Dark chocolate has long been understood to be a great mood elevator. It contains phenylethylamine (PEA), which stimulates the production of endorphins, a feel-good chemical released in the brain that makes you feel happier. PEA is also the same chemical your brain releases when you feel like you’re falling in love. In addition, dark chocolate contains high levels of magnesium, a natural muscle relaxant that helps soothe and calm fragile nerves. A 2009 study found strong evidence that consuming 40 grams of dark chocolate per day for two weeks significantly lowered cortisol levels in healthy volunteers who had rated themselves as highly stressed.
- Type: Always buy raw organic dark chocolate with 60 per cent or more cacao, no added sugars, sweeteners or preservatives.
- Serving suggestion: one square equals roughly 53 calories, so go easy – dark chocolate is still high in fat and sugar content, so portion control is crucial here (one or two squares once or twice a week is fine, but don't overdo it if you're looking to lose or maintain your weight).

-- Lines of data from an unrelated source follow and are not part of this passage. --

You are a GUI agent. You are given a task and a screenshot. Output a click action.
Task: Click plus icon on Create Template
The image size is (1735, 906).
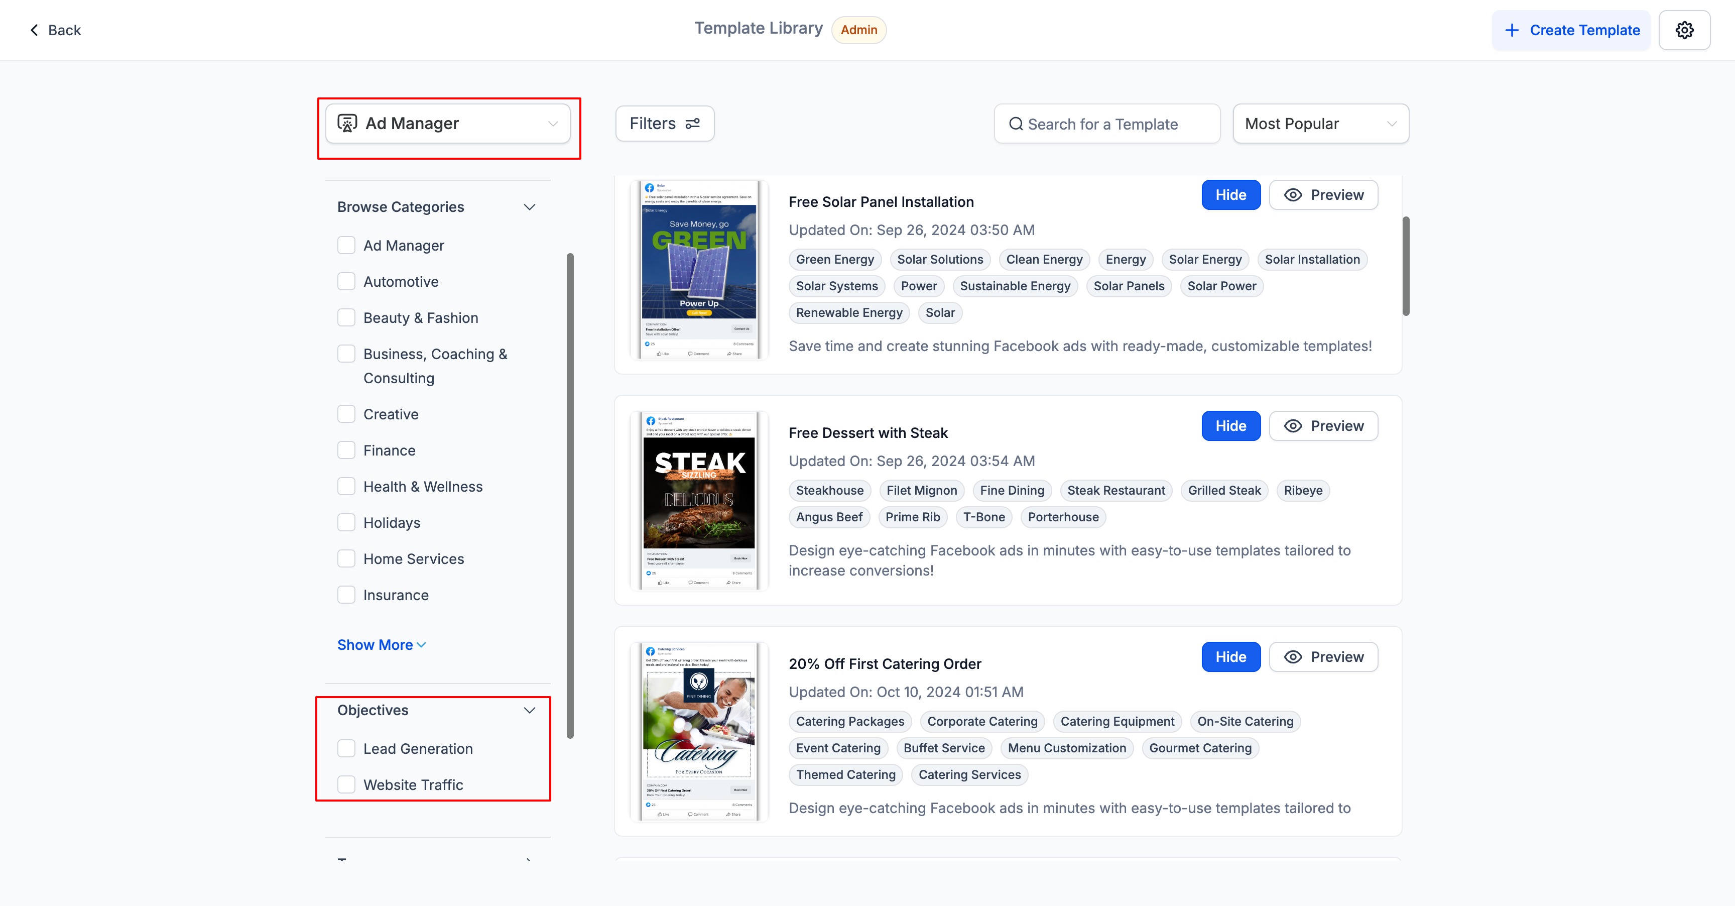1511,30
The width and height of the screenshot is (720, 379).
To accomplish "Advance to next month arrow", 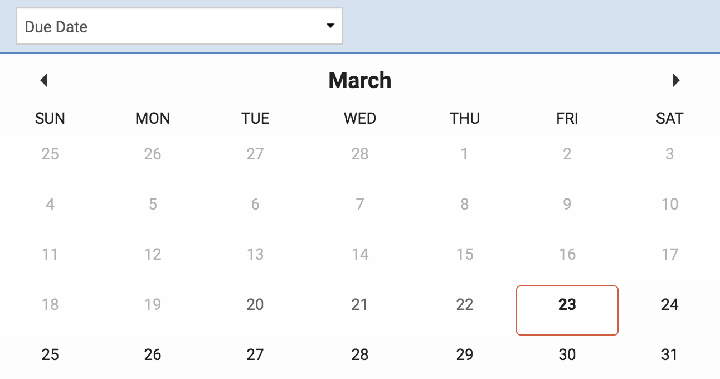I will tap(676, 81).
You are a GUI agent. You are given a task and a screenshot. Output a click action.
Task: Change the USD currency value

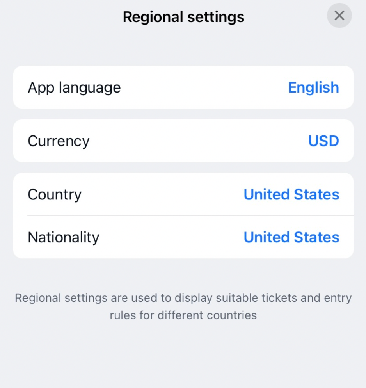(323, 141)
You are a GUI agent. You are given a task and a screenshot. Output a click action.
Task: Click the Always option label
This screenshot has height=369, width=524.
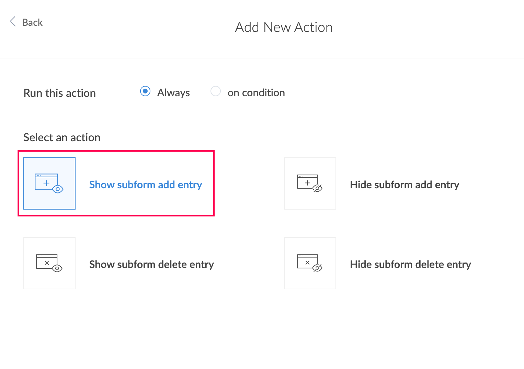(x=173, y=93)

4. Almonds, walnuts, & pistachios
Almonds, walnuts and pistachios are all highly nutritious stress-soothing snacks and great sources of magnesium, zinc, and vitamins B and E. Both E and B vitamins bolster your immune system, which counteracts the weakening affects of stress. Vitamin E is a powerful antioxidant that helps kill free radicals associated with stress and studies have shown it also assists in the prevention of heart disease. B vitamins are important for the body's production of energy, and so any deficiencies will leave you feeling weak and fatigued.
A 2008 study in the biobehavioural health department at Pennsylvania State University revealed that eating roughly a handful of pistachios a day lowered the blood pressure of participants. This was also shown to be true for walnuts, both for participants at rest and those under stress.
- Type: Best if organic and eaten raw, as cooking alters some of the nuts’ nutritional benefits. Avoid commercially roasted varieties as these are sometimes cooked in hydrogenated oils, which are full of unhealthy trans fats, or salted.
- Serving suggestion: 23 whole raw almonds or 49 dry pistachio nut kernels equates to approximately 163 calories per serve. A serve of English walnuts (one ounce or 14 halves) is roughly 185 calories. Always store nuts in the fridge for maximum freshness.
Spinach, broccoli, kale, romaine lettuce, Brussels sprouts, green peppers, green beans, peas, and zucchini – all of these dark green vegies contain B-complex vitamins, essential for the production of serotonin, a mood-enhancing neurotransmitter. High amounts of potassium are also typically present in these dark green vegetables, which studies have shown to be ideal for calming nerves. Duigan rates his faves as spinach and broccoli, as only 30 grams of spinach provides a huge 40 per cent of your daily magnesium requirement, and deficiencies in this mineral can trigger migraine headaches and fatigue. Broccoli is also a stress-soothing food as it has all the essential B vitamins plus the added benefits of folic acid, which scientific studies have shown can diminish feelings of stress and depression.
- Type: Duigan says the rule here is "the darker the better...so dark green rocket is better than pale green iceberg lettuce".
- Serving suggestion: Limit to one-and-a-half cups (cooked) a day if you're trying to lose weight or maintain your weight and have had difficulty in the past. Remember to individualise portion sizes depending on your activity level and metabolic needs.
Evidently, all of these foods listed above are not only extremely healthy, but also extremely delicious! Despite this knowledge, all of us, no matter how strong our willpower, struggle to resist turning to junk food to console ourselves when faced with stressful situations. But if you stick to munching on these highly nutritious, low fat, low sugar, low caffeine, vitamin and mineral-rich alternatives, your body and mind will thank you and that should be reward enough!